The law also allows grandparents who have provided an "established custodial environment" for a grandchild to file for grandparenting time. An "established custodial environment" is defined as follows: "The custodial environment of a child is established if over an appreciable time the child naturally looks to the custodian in that environment for guidance, discipline, the necessities of life, and parental comfort." In other words, grandparents who have taken on a parental role may file for visitation.

The grandparent must file suit, however, within one year of the time he or she provided the "established custodial environment."

Deferring to Parental Wishes

To bring the state into undeniable compliance with Troxel v. Granville, the law includes the harm standard. Grandparents must prove that a denial of visitation would result in "a substantial risk of harm to the child's mental, physical, or emotional health." The harm standard is a notoriously difficult standard to meet.

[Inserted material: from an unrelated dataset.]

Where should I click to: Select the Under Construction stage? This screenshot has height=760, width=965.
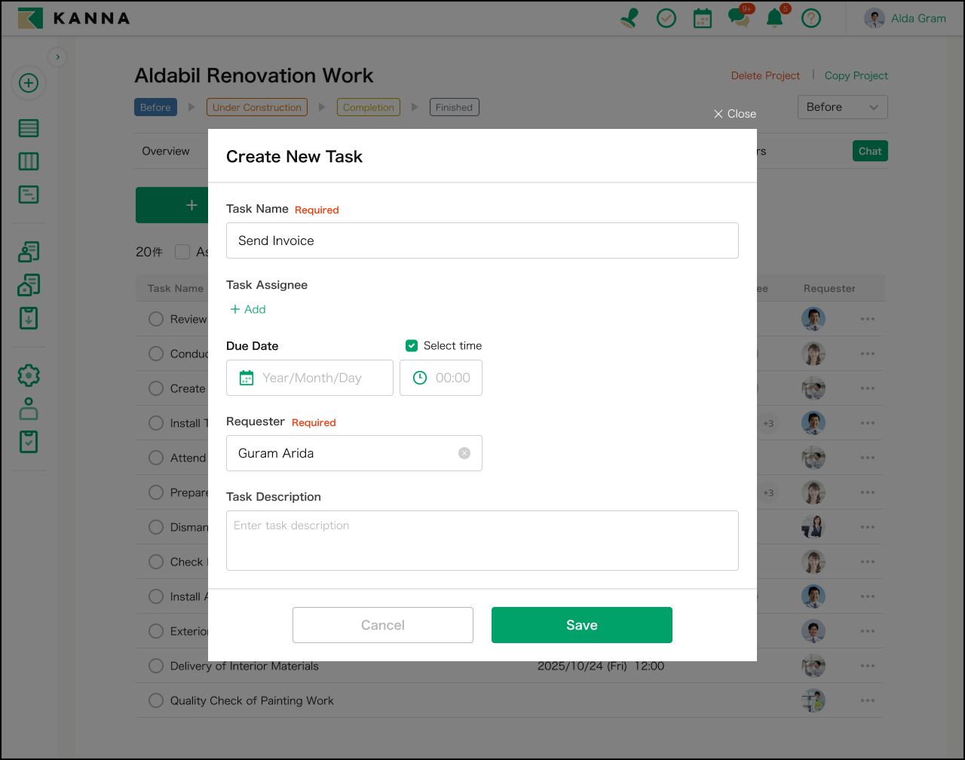pos(256,107)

In order to give even more weight to parental wishes, the law provides that if "two fit parents" file an affidavit opposing grandparenting time, the court may not award visitation. This provision was upheld in the 2007 case of Brinkley v. Brinkley. In that case the court did point out that this provision does not apply in four situations:

  • When one of the parents is deceased, and the surviving parent is not the grandparents' child
  • When the parents "never formed, or no longer have, an intact marital or domestic relationship"
  • Where legal custody of the child has been given to someone other than the parents, or the child has been placed in someone else's home
  • Where the grandparents provided the aforementioned "established custodial environment" for the child during the previous year.

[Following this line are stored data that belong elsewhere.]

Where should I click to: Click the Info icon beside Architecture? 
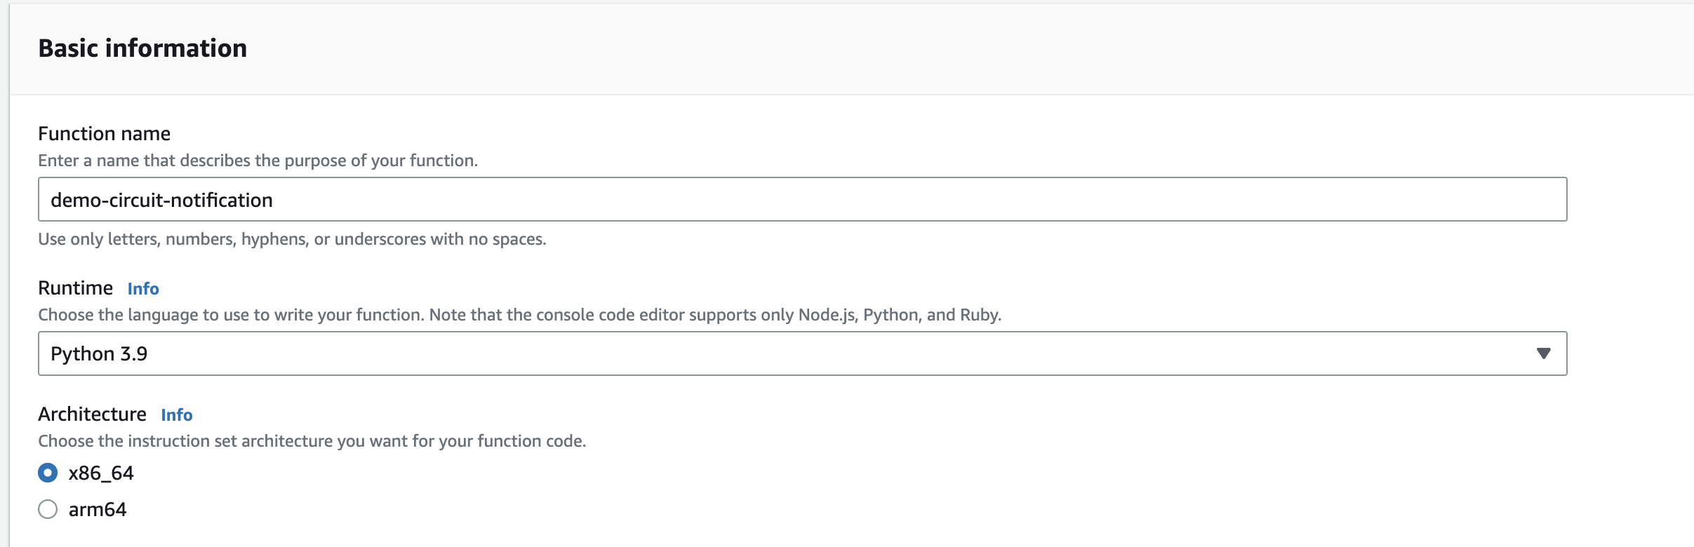177,414
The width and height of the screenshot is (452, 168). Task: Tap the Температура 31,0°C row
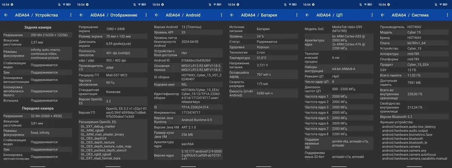pos(264,58)
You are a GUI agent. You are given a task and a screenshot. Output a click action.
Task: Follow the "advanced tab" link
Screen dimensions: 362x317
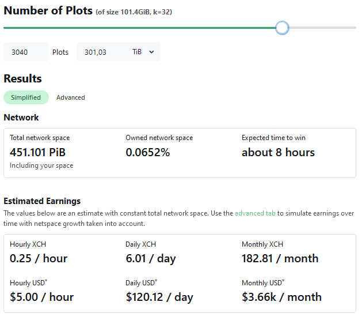[256, 213]
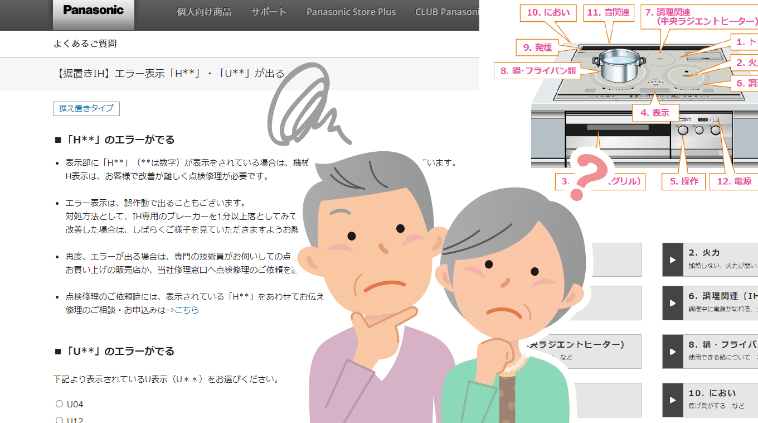The width and height of the screenshot is (758, 423).
Task: Follow the こちら repair request link
Action: tap(187, 310)
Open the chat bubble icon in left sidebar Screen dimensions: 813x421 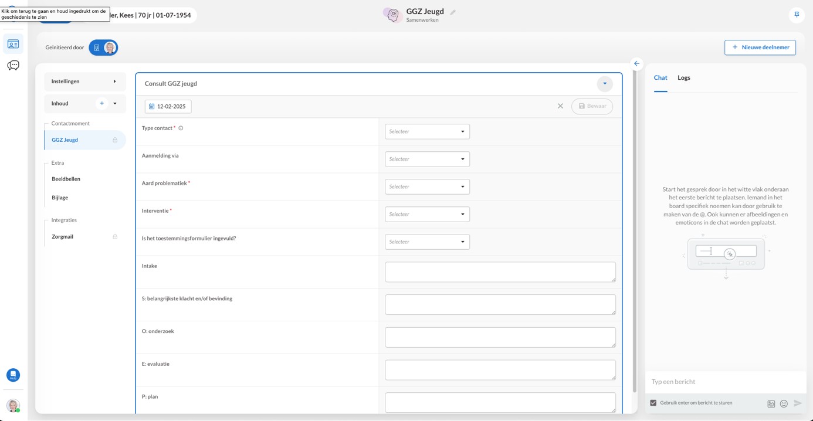point(13,66)
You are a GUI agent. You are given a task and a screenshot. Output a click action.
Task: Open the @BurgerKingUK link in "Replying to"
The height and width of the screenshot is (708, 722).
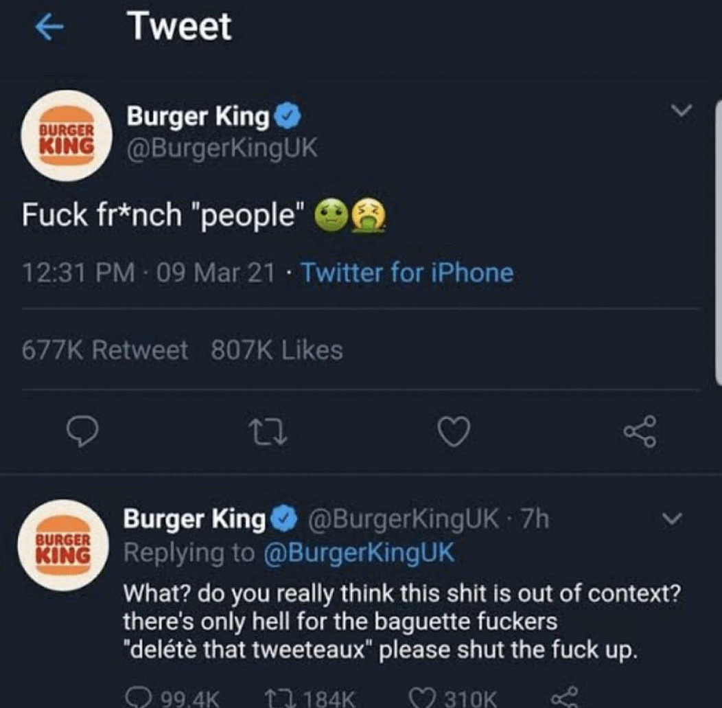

    If a grandparent makes it past these the harm standard and is not faced with an affidavit signed by two parents, he or she must still prove that grandparenting time is in the best interests of the child.

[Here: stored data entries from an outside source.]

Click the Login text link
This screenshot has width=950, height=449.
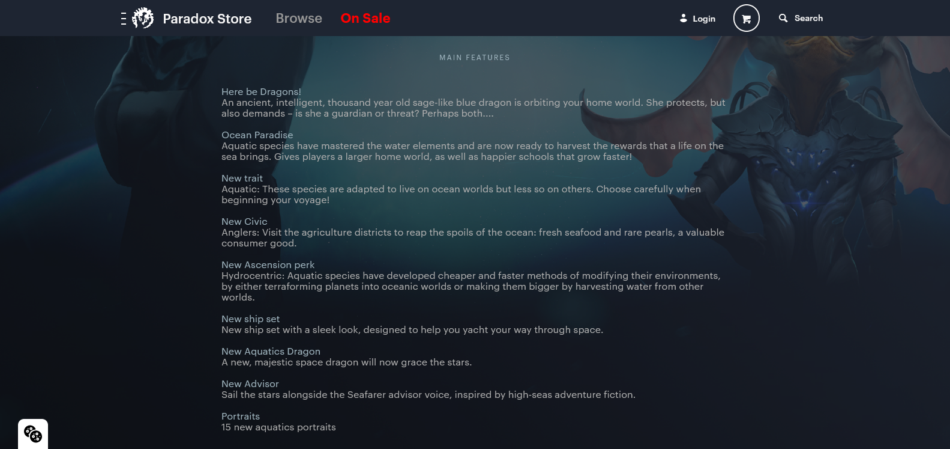704,19
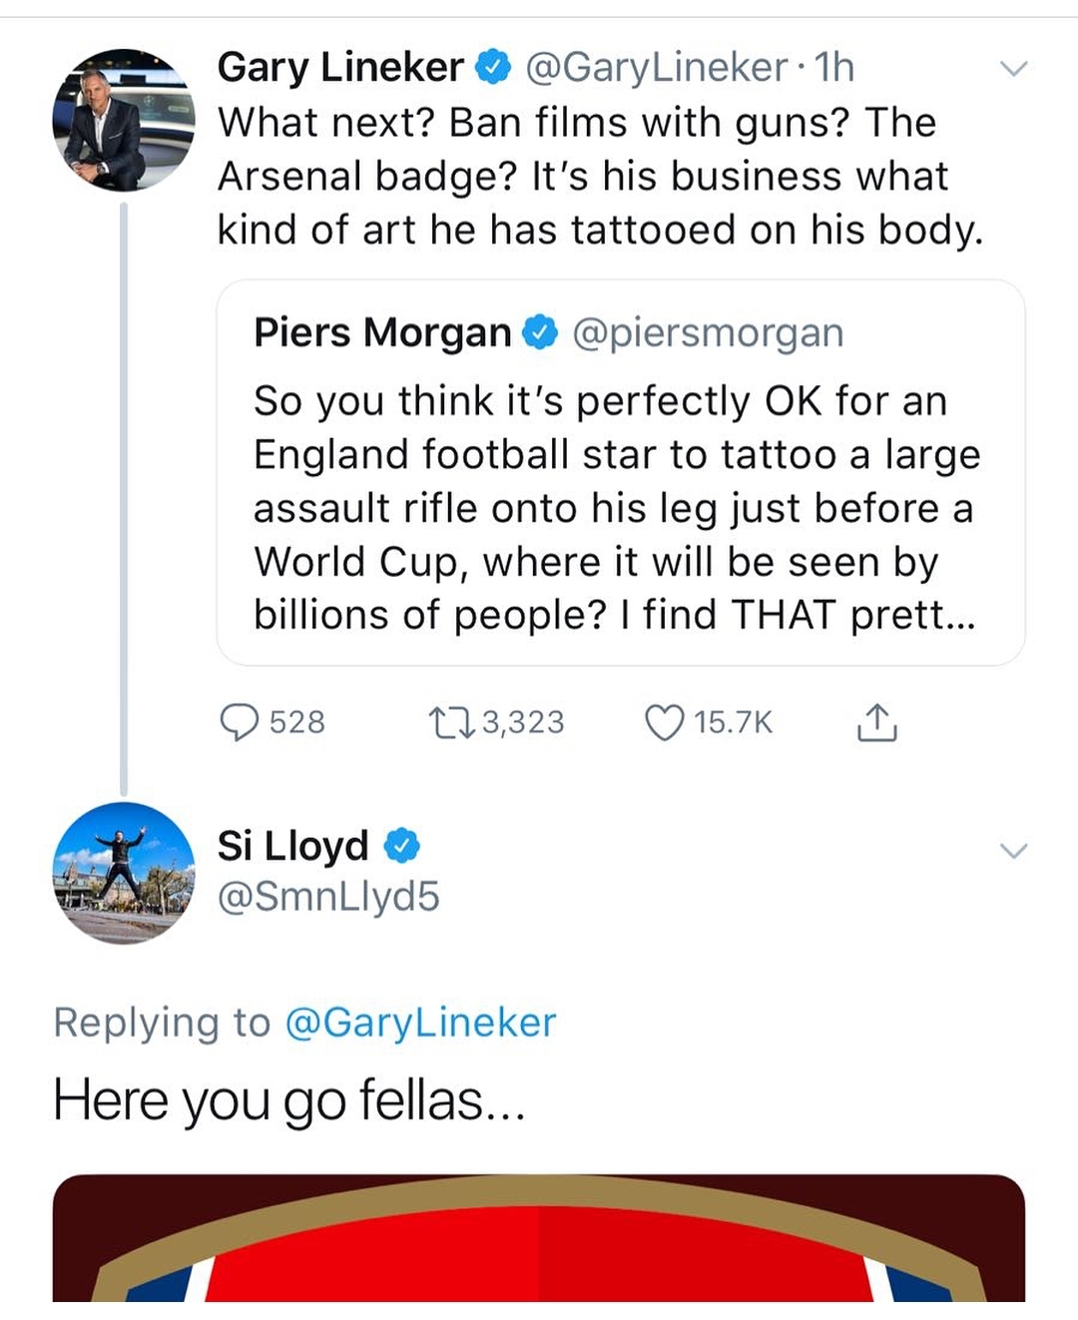Expand options chevron on Gary Lineker's tweet
Image resolution: width=1078 pixels, height=1320 pixels.
point(1014,69)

    Determining Best Interest

    In DeRose v. DeRose, the court also found that another weakness of the earlier law was a lack of  provisions for determining the best interests of the child. The 2005 law thus provides a list of items to be considered in making that determination. These include the following:

    • The emotional ties between grandparent and grandchild
    • The "length and quality" of the prior relationship between grandparent and grandchild and any roles played by the grandparent
    • The grandparent's "moral fitness"
    • The grandparent's physical and mental health
    • The child's preference, if found by the court to be old enough to express a preference
    • The effect on the child of any hostility existing between grandparent and parent
    • The willingness of the grandparent to support the parent-child relationship, in the absence of abuse or neglect by the parent
    • Any history of abuse of any child by the grandparent
    • Whether the parental decision to withhold contact was made for the well-being of the child or for some other reason
    • Any other factors affecting the child's well-being, both physical and psychological. 

    Additional Resources

    The following Michigan cases may be of interest to grandparents seeking visitation:

    • Keenan v. Dawson, Michigan Court of Appeals, 2007. In this case grandparents sought visitation with their grandchild after the death of their daughter, who was the mother of the child in question. Although there had been some family conflict while the mother was alive, the court agreed with the lower court's decision that the child would suffer harm if denied information about his dead mother and that the grandparents would be his best source of information and insights.
    • Porter v. Hill, Michigan Supreme Court, 2014. In this case a young father had his parental rights terminated, and his parents subsequently sued for grandparenting time. The court ruled that the father still qualified as the natural or biological parent even though he had lost his parental rights. Thus the grandparents had standing to seek visitation.

    For further information, see Michigan law, Section 722.27b.